Quels sont, dans ce contexte tendu, les besoins de vos clients dans les domaines sensibles que vous gérez : aviation, énergie, immobilier et infrastructures ?
Ces secteurs sont impactés de façon différente par la crise actuelle. La crise qui touche l’aviation est inédite. Jusqu’à maintenant, le transport aérien connaissait une croissance très forte et ininterrompue. Tout s’est arrêté brutalement. En avril dernier, 65 % de la flotte mondiale était au sol. Un an auparavant, personne n’aurait parié que de tels scénarios pouvaient être envisagés ou analysés. En septembre, ce chiffre est passé à 35 %, même si la question du remplissage des avions se pose. Cette industrie, très impactée, le restera pour les deux / trois prochaines années…
Et pour l’hôtellerie ?
Comme l’aviation, l’hôtellerie est frappée de plein fouet par la crise actuelle. Cela va lui prendre du temps avant de se remettre à flot. La croissance reprendra, certes, mais moins fortement, les habitudes vont évoluer… Ce qui est frappant dans cette crise, ce sont ses effets. Le trafic ou le redémarrage peuvent reprendre plus ou moins de façon domestique, mais au niveau mondial, tout est bloqué.

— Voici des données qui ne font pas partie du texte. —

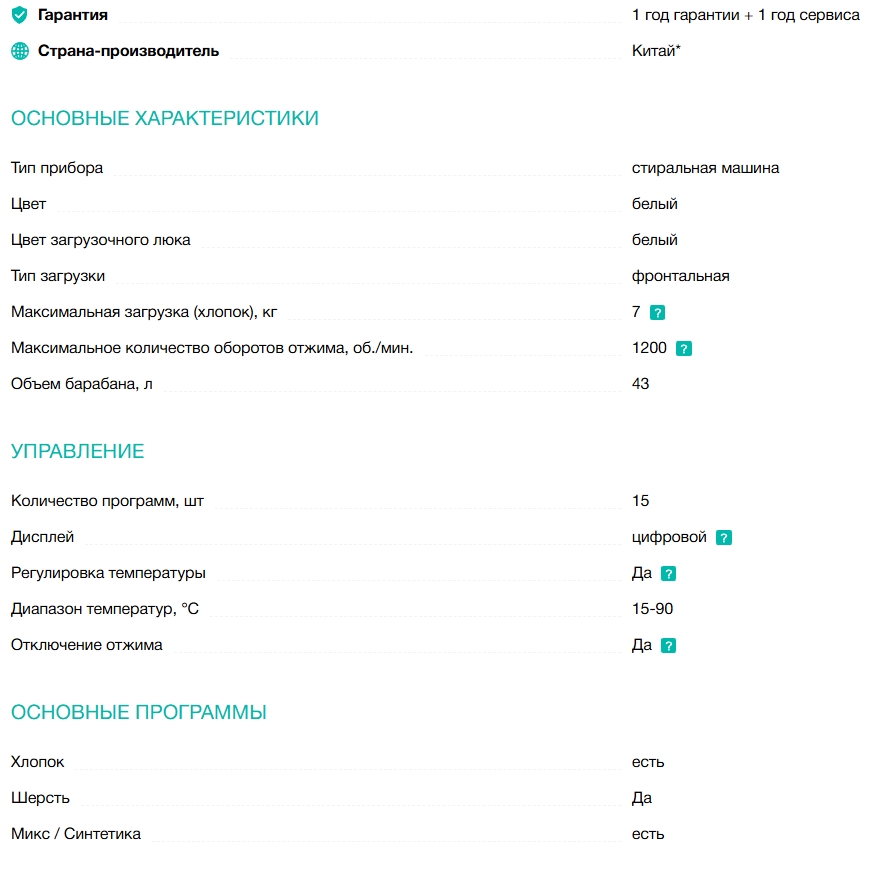Click the globe icon beside Страна-производитель

[20, 51]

Pour l’instant, l’immobilier semble plus résilient…
La situation est plus contrastée en fonction des segments. Pour les bureaux, l’écart se creuse entre les actifs de bonne qualité pour le futur (c’est-à-dire, ceux qui offriront un bon accès aux réseaux de communication, de transport et une bonne adaptabilité des espaces) et les autres. La bonne nouvelle, c’est qu’il y a une très grande liquidité dans le marché pour tout ce qui est actifs réels, infrastructures et immobilier. L’environnement est le catalyseur à ces investissements, et les financements pourront être apportés par le secteur privé.

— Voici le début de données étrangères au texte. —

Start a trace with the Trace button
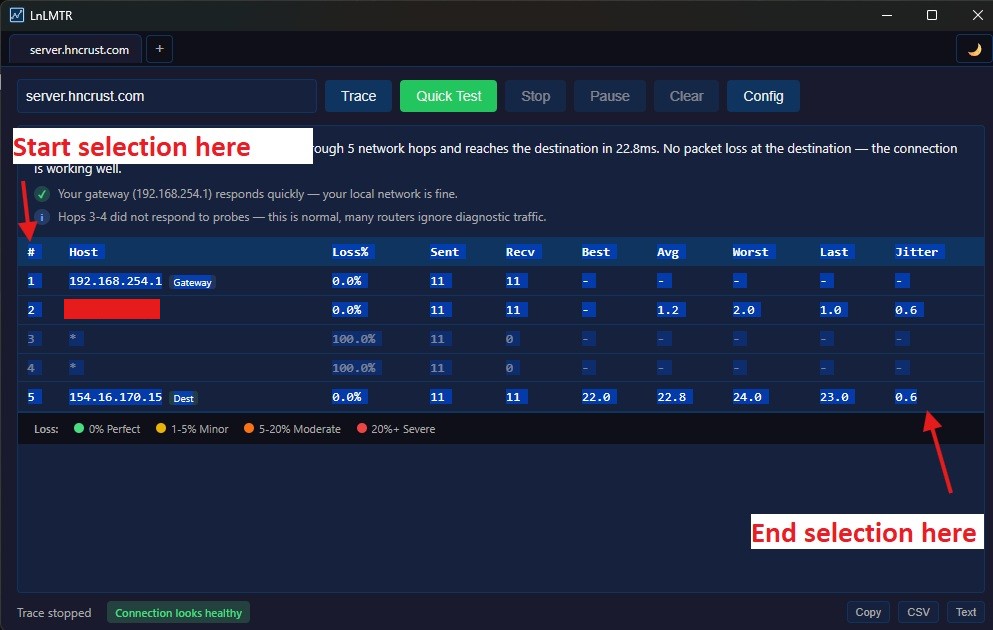Screen dimensions: 993x630 358,96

Quels sont les secteurs qui se portent encore le mieux ?
Les énergies renouvelables, les infrastructures telecom, la santé, la logistique, l’environnement, le nouveau monde digital, tous ceux qui accompagnent la percée technologique, l’arrivée de la tech, sont les mieux placés. De nouvelles opportunités se présentent, les besoins en investissements s’accélèrent. On voit la volonté des gouvernements et des pays d’accélérer enfin la transition énergétique avec, par exemple, le plan français à 7 milliards d’euros sur l’hydrogène. Mais, même au sein de ces secteurs, il y aura des gagnants et des perdants. L’opportunité est ainsi offerte à certains players d’émerger comme des leaders. Notre expertise consiste à savoir les identifier pour les accompagner. Dans cette crise, nous sommes à la manœuvre pour accompagner nos clients.
Que leur conseillez-vous ?
Chaque cas est particulier. Le conseil va être différent, souvent sur mesure, selon les situations financières : ce sera soit d’investir très vite, soit d’attendre que le secteur ait franchi un certain seuil. La crise peut créer des défauts de liquidités. Un accompagnement de court terme est possible, notamment en France via les prêts garantis par l’État (PGE). Nous sommes aussi très présents en matière de levée de fonds et de gestion de financement à court et moyen terme. Nous les accompagnons enfin en conseil M&A* et en levée de capitaux. Mais quel que soit le secteur ou la géographie, ce qui est transversal à toutes les industries, c’est le leadership et la capacité à innover et s’adapter. La diversité des équipes et le « mindset » de l’ensemble des collaborateurs permettront de s’adapter, d’approcher les problèmes et de trouver des solutions avec plus d’agilité et de performance.